Using Reverse Genealogy to Knock Down Brick Walls in Your Research.

Reverse Genealogy to Knock Down Brick Walls in Your Research

As family historians we look beyond the immediate line of descent, to trace all members of the family  – the singletons who for whatever reason, never married; the shadowy ones that died young; and the ones that left to go overseas. Have you ever wondered what happened to all those family members that left Ireland to make their way in the United States, Canada, Australia, New Zealand, Argentina, or even just popped next door to the U.K. With better access to records published online, we can trace them now through reverse genealogy.

Two new online sources caught our eye this week, key for tracing Irish families that settled overseas.

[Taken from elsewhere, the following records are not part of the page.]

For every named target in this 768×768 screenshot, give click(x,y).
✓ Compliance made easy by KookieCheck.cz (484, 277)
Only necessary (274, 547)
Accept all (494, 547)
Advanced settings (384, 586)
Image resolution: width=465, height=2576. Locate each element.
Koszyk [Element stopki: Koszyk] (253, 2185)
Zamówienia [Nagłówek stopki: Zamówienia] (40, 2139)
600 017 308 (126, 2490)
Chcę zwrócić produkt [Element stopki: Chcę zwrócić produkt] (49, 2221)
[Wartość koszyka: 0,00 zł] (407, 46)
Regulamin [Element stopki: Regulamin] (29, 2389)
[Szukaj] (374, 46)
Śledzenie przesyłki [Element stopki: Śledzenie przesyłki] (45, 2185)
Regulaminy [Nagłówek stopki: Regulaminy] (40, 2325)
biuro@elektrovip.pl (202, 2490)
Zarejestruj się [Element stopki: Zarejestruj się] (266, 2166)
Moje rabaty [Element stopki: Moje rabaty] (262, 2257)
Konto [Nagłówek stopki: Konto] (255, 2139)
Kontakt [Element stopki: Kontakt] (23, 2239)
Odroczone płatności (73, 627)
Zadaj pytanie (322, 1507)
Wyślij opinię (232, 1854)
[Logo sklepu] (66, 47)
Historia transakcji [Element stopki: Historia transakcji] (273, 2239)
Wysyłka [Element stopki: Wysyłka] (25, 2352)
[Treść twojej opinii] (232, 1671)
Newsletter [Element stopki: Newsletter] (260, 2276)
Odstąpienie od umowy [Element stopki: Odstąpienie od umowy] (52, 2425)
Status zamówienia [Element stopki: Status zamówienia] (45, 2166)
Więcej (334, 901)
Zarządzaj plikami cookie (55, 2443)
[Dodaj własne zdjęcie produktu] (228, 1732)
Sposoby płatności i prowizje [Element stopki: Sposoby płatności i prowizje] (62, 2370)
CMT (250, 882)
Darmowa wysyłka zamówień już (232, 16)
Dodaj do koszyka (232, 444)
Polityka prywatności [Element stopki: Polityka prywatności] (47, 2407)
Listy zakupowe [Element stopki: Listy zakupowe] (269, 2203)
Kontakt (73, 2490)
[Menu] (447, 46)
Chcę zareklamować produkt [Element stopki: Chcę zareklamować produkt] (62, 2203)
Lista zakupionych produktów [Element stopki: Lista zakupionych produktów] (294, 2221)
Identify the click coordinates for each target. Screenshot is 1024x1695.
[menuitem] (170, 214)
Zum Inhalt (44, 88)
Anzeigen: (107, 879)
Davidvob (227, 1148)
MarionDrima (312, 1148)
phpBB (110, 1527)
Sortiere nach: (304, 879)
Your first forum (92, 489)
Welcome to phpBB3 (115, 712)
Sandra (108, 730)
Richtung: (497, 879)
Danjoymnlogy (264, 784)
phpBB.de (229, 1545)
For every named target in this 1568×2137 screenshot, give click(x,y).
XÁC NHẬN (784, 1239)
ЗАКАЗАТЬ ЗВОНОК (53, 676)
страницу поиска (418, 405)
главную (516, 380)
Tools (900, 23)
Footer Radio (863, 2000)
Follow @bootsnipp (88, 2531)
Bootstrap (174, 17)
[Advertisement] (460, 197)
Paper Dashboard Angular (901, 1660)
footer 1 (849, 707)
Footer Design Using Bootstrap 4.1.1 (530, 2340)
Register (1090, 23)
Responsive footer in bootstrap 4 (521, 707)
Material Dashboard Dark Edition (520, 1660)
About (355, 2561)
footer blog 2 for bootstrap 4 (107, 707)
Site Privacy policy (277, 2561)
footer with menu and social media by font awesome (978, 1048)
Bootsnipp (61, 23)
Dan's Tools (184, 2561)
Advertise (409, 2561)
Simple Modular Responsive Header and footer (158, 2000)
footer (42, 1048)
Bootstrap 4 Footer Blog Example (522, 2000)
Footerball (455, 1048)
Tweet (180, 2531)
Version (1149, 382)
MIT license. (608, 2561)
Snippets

Birmingham City Council’s Bereavement Services has launched an online database www.birminghamburialrecords.co.uk/ for searching over 1.5 million of the city’s burial and cremation records. The website states, ‘The Birmingham City Council’s Bereavement Services Section manages 11 cemeteries and 3 crematoria, covering approximately 450 acres of land. The burial and cremation registers consist of approximately 1.5 million historical records. The records up to 2014 have been digitised and are being made available for genealogical research purposes within this website. With approximately 5,300 cremations and 2,300 burials being carried out each year, the burial and cremation records are constantly increasing. If you are looking for records that are more recent than those that are held within this database, then please contact the relevant cemetery or crematorium office for more information.’

FindMyPast (www.findmypast.co.uk) has added New York Roman Catholic Parish Records (from 1785); Chicago Roman Catholic Parish Baptisms (mid-1800s-1925); Chicago Roman Catholic Parish Marriages; Chicago Roman Catholic Parish Burials (late 1800s-1925); Chicago Roman Catholic Cemetery Records, 1864- 1989; Baltimore Roman Catholic Parish Registers (1782-1918).

Reverse genealogy is a useful research method, to identify where in Ireland, your immigrant ancestors hailed from. Quite simply, most other countries have a better survival rate of key sources, like the census. When tracing an immigrant ancestor, examine every census they were enumerated in, in case they ever chose to set-down their county of origin. After Irish partition in 1922, many Irish-Americans/ Irish-Canadians/ Irish-Australians chose to give their place of origin as ‘Irish Free State’ or ‘Northern Ireland’.

There’s a multitude of records made at the time of death, which may record key evidence on where in Ireland your ancestor was from. One of the most useful are civil death records. In America the start date of civil deaths varies by State, but deaths usually include country of origin, and names of both parents including the mother’s maiden name. In Australia the level of detail recorded in civil deaths is simply exquisite and includes the names of both parents including place of birth, and mother’s maiden name.

Of course, the information is only as reliable as the informant providing it. I always cross my fingers and hope the informant is a spouse or even a sibling, rather than an adult child who may never have met their grandparents or visited their parents’ home place. The worst informants are usually hospital residents – the doctors on-call, whose knowledge of the deceased was limited to their medical condition and who for all else, record ‘unknown.’

Quite simply, you’re more likely to find the starting evidence you need in the records of your own country, than in Irish records.